Я сидел на балконе блочного дома. Где-то за стенкой играл проигрыватель и скрипел паркет — танцевали. Был вечер. Внизу у арыка плескался голый мальчишка. Он был гол, как естественно гол человек, никогда не знавший одежды и не желающий ее знать. При виде мальчишки я почему-то вспомнил средневековый «Салернский кодекс здоровья», сочинение Арнольда из Виллановы. «Утром на горы свой взор обрати, под вечер — на воды». Тоска по только что оставленному Памиру поселилась во мне, и вдруг захотелось прожить жизнь в пыли странствий, чтобы были дороги, племена, рассветы, а под старость ломать бараньи мослы на удивление приезжим, жить среди гор и обо всем увиденном написать.
И тут я увидел, что на плоской крыше противоположного дома гуляют влюбленные. Они гуляли, держась за руки, в окружении антенных посадок. Может, они «проигрывали» вариант будущего, родившийся в мрачноватом воображении некоторых фантастов, может быть, просто хотели уединиться, потому что на крыше все-таки мало кто ходит. А может, они тоже приехали с Памира в тосковали по высоте. Во всяком случае, они добавили должную дозу юмора к памирским воспоминаниям, и я от души желаю им счастья.
Эй, Бако!
В не столь уж давние времена влажным июньским вечером молодой историк Диамар Михайлович Рощапкин сидел в банкетном залике ресторана «Арагви», и банкет тот был не только на его деньги, но и в его честь.
Торжественный час нетронутой сервировки уже прошел, час, когда снимаются с разрешения дам пиджаки (дам, впрочем, не было), тоже прошел, но расходиться было совсем не пора. Был час бесед соседа с соседом.

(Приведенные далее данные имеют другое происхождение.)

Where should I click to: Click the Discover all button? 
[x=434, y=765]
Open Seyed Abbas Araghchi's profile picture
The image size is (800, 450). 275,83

Располагала к этому обстановка банкета — без шумных тостов и льстивых выкриков, а может быть, и повод его, который в обычных условиях поводом вовсе не может быть. Сегодня вышел из печати мало кому известный исторический сборник со статьей Д. М. Рощапкина о вассальных неурядицах в дальних краях в чудовищно далекие времена, когда даже короли там назывались по-деревенски просто: Карл Лысый, Карл Толстый, Карл Простой или, хуже того, Генрих Обжора. Абстрактность события усугублялась тем, что автор статьи жил не то что не возле Сорбонны или Амьена, во даже до всемирно известной Библиотеки имени В. И. Ленина ему было не меньше десятка летных часов на быстром аэрофлотском самолете. В банкетном залике сидели те, кто, изумившись дикой бескорыстности замысла, помог автору собрать материал — пачки фотокопий и рулончик пленок, некоторые именно из Сорбонны — были среди сидевших в банкетном залике видные люди.